Global iklim krizi sonucu deniz suyu sıcaklıklarındaki yükselişe bağlı olarak Marmara Denizi’nde ortaya çıkan müsilaj sorunu ciddiyetini koruyor. Prof. Dr. Sarı “Marmara Denizi’nde oksijenin bitmesi demek yalnızca deniz canlılarının ölmesi manasına gelmiyor, hepimizin hayatlarında önemli değişiklikler ortaya çıkabilecek bir durum.”
İktisat Gazetecileri Derneği (EGD), İMEAK Deniz Ticaret Odası’nın dayanağı ile bir bilgilendirme aktifliği düzenledi. Bilim insanlarının, sivil toplum kuruluşlarının, toplumsal sorumluluk alanında bahis ile ilgili kurum temsilcilerinin ve gazetecilerin katıldığı aktiflikte tekne ile inceleme çeşidi ve beyin fırtınası yapıldı.

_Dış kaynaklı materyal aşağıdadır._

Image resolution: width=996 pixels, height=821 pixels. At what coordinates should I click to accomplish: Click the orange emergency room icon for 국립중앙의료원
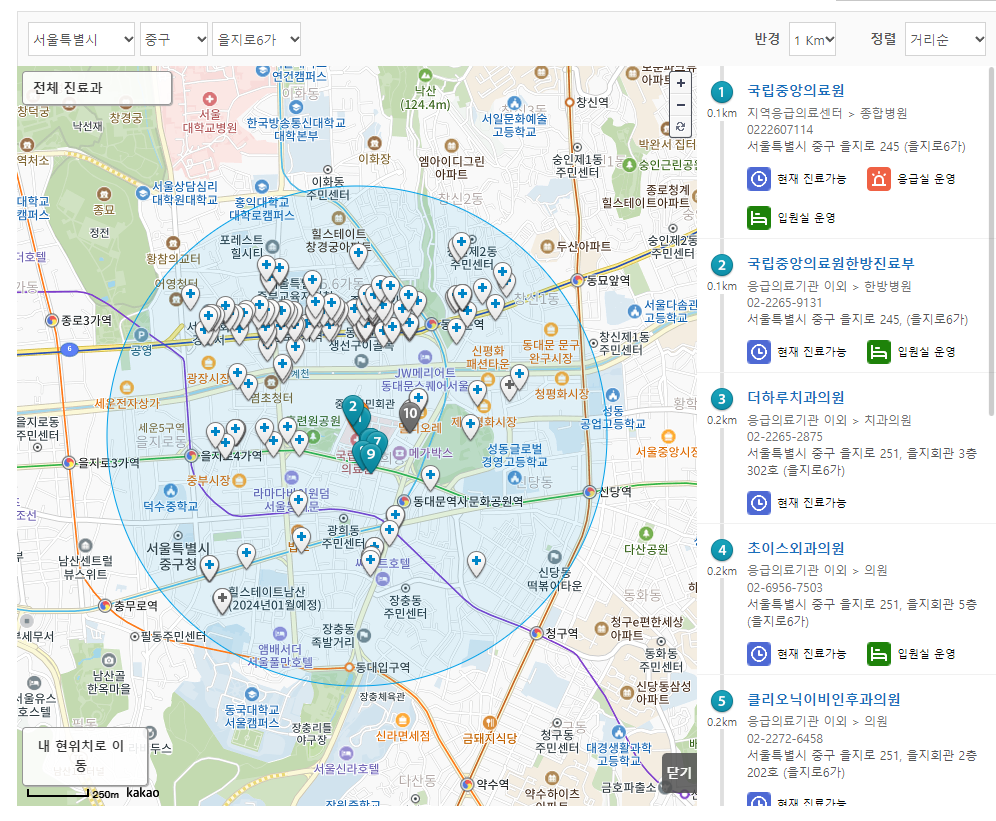pyautogui.click(x=878, y=179)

Aktiflikte konuşan, Bandırma Onyedi Eylül Üniversitesi Denizcilik Fakültesi Dekanı Prof. Dr. Mustafa Sarı, Marmara Denizi’nde tabana çöken müsilajın (deniz salyası) parçalanmaya devam ettiğini söyledi. Sarı, ayrıyeten parçalanmış simsiyah renkte müsilaj gözlemlediğini belirtirken, ‘Yüzeyde bulunduğunda da sorun, su kolonunda bulunduğunda da sorun, tabanda bulunduğunda da sorun, parçalanırken de sorun. Parçalanırken ne oluyor? Suyun içindeki çözülmüş oksijeni kullanıyor. Tabanlardaki oksijeni tüketiyor. Organik yapıdaki müsilaj parçalanırken elementlerin geri beslenmeye neden olarak azot üzere besin elementlerini tekrar suya salmış oluyor’ tabirlerini kullandı.

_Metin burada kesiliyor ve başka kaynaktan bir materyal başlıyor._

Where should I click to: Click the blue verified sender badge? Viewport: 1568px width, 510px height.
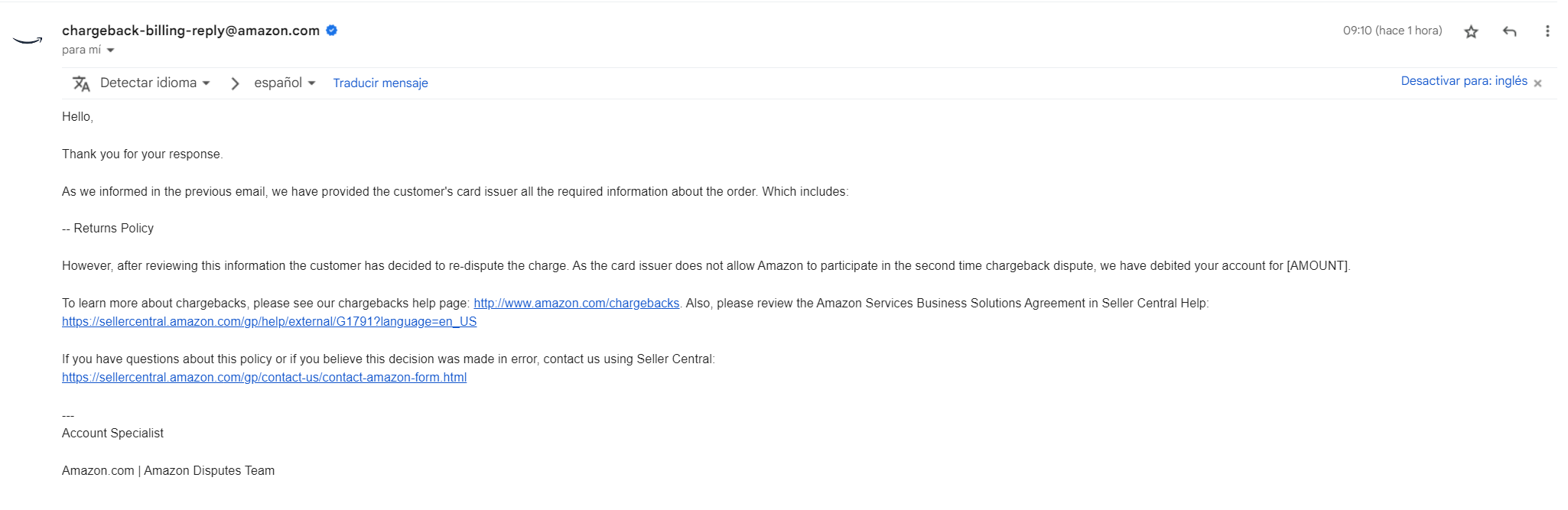[332, 31]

Sarı, yaptığı açıklamada, geçen yılın sonlarından itibaren yüzey ile 30 metre derinlik ortasında şeritler, tüller ve büyük parçacıklar halinde müsilaj görüldüğünü hatırlattı.
Tabandaki tehlike büyüyor: Marmara’nın müsilaj kabusu bitmedi
Denizin tabanına inen müsilajın denizdeki oksijeni azalttığını söyleyen Sarı, “Müsilaj 30 metre derinlikte Marmara Denizi’nin her tarafında, su içerisinde görülen büyük kütleler. Bunlar şu an su yüzeyinde görünmüyor ancak büyük bir kısmı denizin tabanlarına çöktü. Parçalanması da mikroorganizmaların bunları ayrıştırmasıdır. Suyun içerisinde mikroorganizmalar çözünmüş oksijeni kullanıyorlar” dedi.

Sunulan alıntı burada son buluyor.